Neither could an Aetna representative. So Peter, 57, a business consultant, called the broker who verified online that the family's doctors were part of the plan. The Roithmayrs called their doctors only to discover that none was in the Aetna plan.
On Jan. 27, the couple called the marketplace. According to Alison, a representative didn't find the doctors listed on the site and said that, as it was the site's error, the family would get a special exception to change plans, even though enrollment was closed.
The family chose an Independence bronze plan that cost $1,053 a month and included their doctors.
"It was $100 more than the Aetna plan," Alison said, "but the most important thing was the doctors were in there."
She said the representative told her that the problem "could get resolved pretty fast," but that the process could take up to 30 days, starting Jan. 27. In any case, their new plan would take effect March 1 and be retroactive to Feb. 1.
The couple checked on their claim in early February only to find it stuck in limbo. Concerned that they had not paid a February premium, Peter called Independence.

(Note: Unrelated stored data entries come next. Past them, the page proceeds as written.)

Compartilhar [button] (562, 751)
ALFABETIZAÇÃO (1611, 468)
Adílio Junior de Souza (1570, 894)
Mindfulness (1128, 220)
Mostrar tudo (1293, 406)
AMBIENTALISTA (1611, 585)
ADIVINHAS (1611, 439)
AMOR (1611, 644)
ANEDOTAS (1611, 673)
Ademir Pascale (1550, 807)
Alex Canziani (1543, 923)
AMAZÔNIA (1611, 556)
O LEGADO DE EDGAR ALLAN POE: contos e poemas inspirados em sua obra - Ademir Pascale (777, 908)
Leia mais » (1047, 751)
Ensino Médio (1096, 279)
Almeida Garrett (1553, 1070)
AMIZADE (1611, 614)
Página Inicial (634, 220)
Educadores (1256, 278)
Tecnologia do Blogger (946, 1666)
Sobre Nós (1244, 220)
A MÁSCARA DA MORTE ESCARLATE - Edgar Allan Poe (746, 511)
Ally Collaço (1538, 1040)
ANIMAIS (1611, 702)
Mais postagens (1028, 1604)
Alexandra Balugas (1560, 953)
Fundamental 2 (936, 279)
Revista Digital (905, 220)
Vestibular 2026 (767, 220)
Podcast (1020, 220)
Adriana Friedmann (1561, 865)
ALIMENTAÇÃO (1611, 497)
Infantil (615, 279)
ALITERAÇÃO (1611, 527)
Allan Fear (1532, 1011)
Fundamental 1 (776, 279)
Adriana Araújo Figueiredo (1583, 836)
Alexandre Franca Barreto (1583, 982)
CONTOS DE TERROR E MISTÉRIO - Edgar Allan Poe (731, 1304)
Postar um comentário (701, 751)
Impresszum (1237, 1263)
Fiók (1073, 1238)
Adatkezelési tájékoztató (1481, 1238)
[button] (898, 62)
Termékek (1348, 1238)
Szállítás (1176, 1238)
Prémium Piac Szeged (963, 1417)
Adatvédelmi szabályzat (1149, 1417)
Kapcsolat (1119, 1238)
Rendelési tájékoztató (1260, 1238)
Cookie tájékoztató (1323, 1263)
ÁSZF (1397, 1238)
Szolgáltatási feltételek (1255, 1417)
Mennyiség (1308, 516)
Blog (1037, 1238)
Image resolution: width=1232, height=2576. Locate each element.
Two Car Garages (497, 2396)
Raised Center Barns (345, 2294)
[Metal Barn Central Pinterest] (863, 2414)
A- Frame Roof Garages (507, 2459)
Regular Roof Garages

In a statement, the company said that in cases like the Roithmayrs', it would do all it could "to get the best resolution possible" for members.
A company representative set up a conference call with the marketplace. The couple recounted their story to that person, who "basically said there is nothing they can do," Alison recalled.
The Roithmayrs asked the Independence representative what they should do about their February premium. The representative recommended sending a payment using the billing number from the 2014 silver plan - roughly $400 more a month than the 2015 Independence bronze plan - because healthcare.gov still hadn't canceled it. "We didn't want anybody coming back to us saying you haven't paid your premiums," said Peter.
A second three-way conference call in late February ended in the same stalemate. But by then, the Roithmayrs were worried about paying their March premium. The family had received identification cards for the bronze plan but still no billing number. So they used the silver plan number.
When a March 2 call to the marketplace found their case still unresolved, Peter said, "We threw in the towel."
On March 9, after calls from The Inquirer and Independence to the regional office for the Centers for Medicare and Medicaid Services, a federal representative called Peter Roithmayr. "We were granted a special enrollment period," he said, "retroactive to whenever we want."
The next day, Peter got a call from an Independence representative who told him that the family's bronze plan coverage had been activated retroactive to Feb. 1 and that the family would be credited the premium difference.
This article was written in partnership with Kaiser Health News, an editorially independent program of the Kaiser Family Foundation.